Глядя им вслед, дядя Ваня упрекал себя в том, что не сразу узнал в Олене, ту студентку, которой когда-то делал завивку. Студенты — народ бедноватый, поэтому он с нее платы не взял, сделал завивку, как он говорил, «в ущерб кооперации». А сейчас едва узнал. Видно, староваты стали глаза.
Поморгал дядя Ваня и пошел искать в газетах факты для агитации.
Зашли в агролабораторию, помещавшуюся в одном доме с конторой колхоза. Когда-то это был кабинет председателя, но Евгений поставил свой столик в бухгалтерии, а в просторном кабинете разместил лабораторию. На полочках, сделанных Гордеем Гордеевичем, лежали снопики льна, разных злаков, луговых трав, несколько образцов торфа. Под полочками подпирали стену метровые монолиты местных грунтов, рыжеватых, постных. А на столе, как бы заняв очередь к микроскопу, стояли небольшие ящички с черноземом, взятым на Вдовьем болоте.
Пока Олена знакомилась с этой маленькой лабораторией, Евгений стоял у окна и любовался притихшим колхозным двором, на котором все было приготовлено к жатве. Только сейчас заметил он, что двор тесноват. «Придется расширять», — подумал Евгений, вспомнив о собрании.
Молодого хозяина никогда не устраивает старый двор…
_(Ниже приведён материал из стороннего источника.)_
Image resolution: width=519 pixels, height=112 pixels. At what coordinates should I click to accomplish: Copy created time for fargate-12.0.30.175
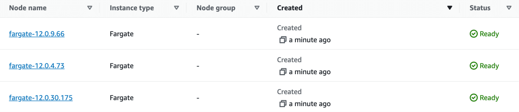click(283, 104)
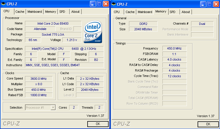Click the Intel Core 2 Duo logo
This screenshot has height=129, width=220.
93,32
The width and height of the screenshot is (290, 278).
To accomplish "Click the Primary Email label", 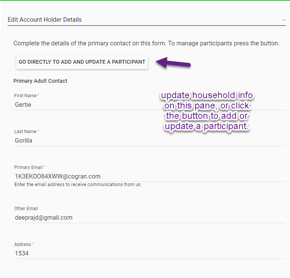I will point(28,167).
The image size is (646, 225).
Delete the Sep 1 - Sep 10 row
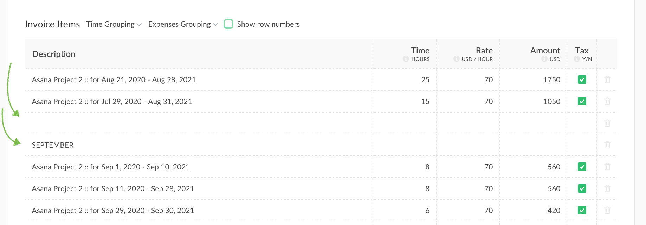pyautogui.click(x=607, y=167)
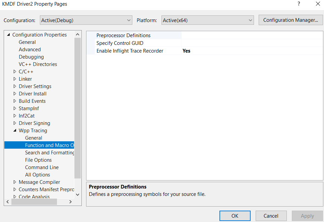Open the Driver Signing settings page
The height and width of the screenshot is (222, 324).
tap(34, 123)
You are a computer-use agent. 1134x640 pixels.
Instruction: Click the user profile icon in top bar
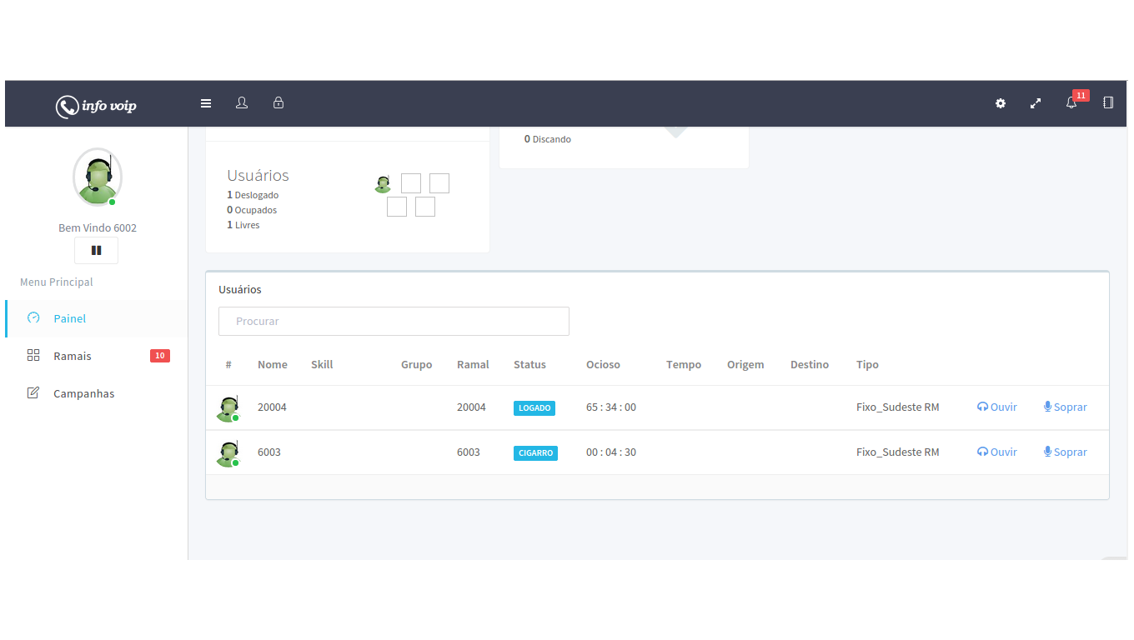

Три села что три побратима
Шли пешком, ехали на возах. Сельское начальство вырвалось вперед верхом, сидело в седлах гордо, крепко держало поводья, чтоб видели Замысловичи, какая сила и красота едет из Талаев. Даже Купрей сел верхом на коня, хоть это был не сельсоветский, а колхозный конь. «И когда уж сельсовет будет иметь свой выезд?» — мечтал Купрей, чувствуя под собой доброго чалого рысака. Товкач и Калитка ехали скромно, на беговых дрожках. Товкач привычно подгонял Стрелку, а Калитка сидел сзади и многозначительно улыбался всадникам, постукивая пальцами по толстой папке с бумагами.
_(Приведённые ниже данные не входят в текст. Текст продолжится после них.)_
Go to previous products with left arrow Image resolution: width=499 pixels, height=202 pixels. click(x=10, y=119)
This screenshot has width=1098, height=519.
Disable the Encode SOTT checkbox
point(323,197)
— Что ты, голубчик, расстучался? — заметил Товкач, у которого и без того стучало в голове. Он украдкой поглядывал на рожь, на гречиху, на лен — все такое красивое, наливное, — с такими полями можно любого хозяина перевесить! Жалел, что талаевские поля не такие…
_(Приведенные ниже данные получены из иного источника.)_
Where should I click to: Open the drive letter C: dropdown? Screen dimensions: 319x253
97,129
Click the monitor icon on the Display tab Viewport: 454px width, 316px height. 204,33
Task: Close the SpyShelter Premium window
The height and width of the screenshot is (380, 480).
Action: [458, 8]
Смех и возбужденный гомон раздражали его, раздражало все, что шло вразрез с его настроением. Товкач огляделся: ведут себя так, будто ничего не случилось! Почему женщины не заламывают рук, почему никто не оплакивает возможное падение Товкача?.. Что, если не выберут? Неужто не жаль родного председателя? Даже Устя, крикливая Мизинцева Устя, которая на каждом собрании горой стояла за Товкача, сейчас сидит на подводе с таким видом, будто ей все безразлично. Посмотрел с укоризной на Тимоша Мизинца, ехавшего рядом на буланом коне: Тимош, что же это такое? Ты за кого, Тимош? Как всегда мрачный, сосредоточенный, Тимош почувствовал этот взгляд и повернул к Товкачу аккуратно причесанную под новой суконной фуражкой голову. «Я за вас, Филимон Иванович», — сказал он своим честным, открытым взглядом. А где же Евсей Мизинец со своей внучкой? Вон, оказывается, где, — на задней подводе, улыбается в бороду. Рядом старый Шепетун наклонился к бабке Тройчихе, прислушивается. Правит этой подводой Купреев Яша, а Зоя идет пешком с девушками. На всех белые вышитые сорочки, синие, красные, зеленые юбки с оторочкой, на некоторых цветастые шелковые косынки. За девушками идет Пороша — самый высокий среди парней. Вот он останавливается, берет из Яшиной подводы гармонь, забрасывает ремень на левое плечо и оживает вместе с мехами гармони. По толпе, как ветер, пронеслось веселье.